In this moment, for the first time, Tsukumojuuku Katou sets the boundaries of his own story. In doing so, he fundamentally surrenders in the attempt to depict a changing, developing interior character study under the rules of Ryuusui Seiryouin’s game. Instead, Tsukumojuuku Katou, having finally defined himself as separate from Juuku Tsukumo and as his own person, becomes an eternal symbol of himself. He cannot be defined by Outarou Maijou within the game of Ryuusui Seiryouin. Instead, Maijou takes ownership of the character insomuch as he can now appear as an established symbol equivalent to Maijou’s own original characters who operate intertextuality.

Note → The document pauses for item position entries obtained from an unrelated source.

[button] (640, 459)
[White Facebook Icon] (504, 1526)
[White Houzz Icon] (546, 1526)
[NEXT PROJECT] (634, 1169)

Tsukumojuuku Katou cannot finalise Seiryouin’s JDC, but he can use his Divine Connection to cement himself within the literature of Outarou Maijou, and is subsequently able to appear in later works.

This is not the only meaning contained within this ending, or the work in general. But within the context of this post, it succinctly summarises exactly what distinguishes Outarou Maijou’s literature, and Tsukumojuuku, in its use of character to develop an entirely fictional reality that is nonetheless an authentic perspective from the (fictional) author’s own mind.

Author: Jared E. Jellson

1 thought on “Tsukumojuuku and Symbolic Realities

  1. Hey mate, did you have any thoughts regarding Otaro’s use of violence? This novel starts immediately with child endangerment and abuse, before moving on to mutilation and sexual assault.

    Looking at Otaro’s work as a whole, their novels feature some incredibly gruesome scenes. In your opinion, does that use of violence hold some greater meaning?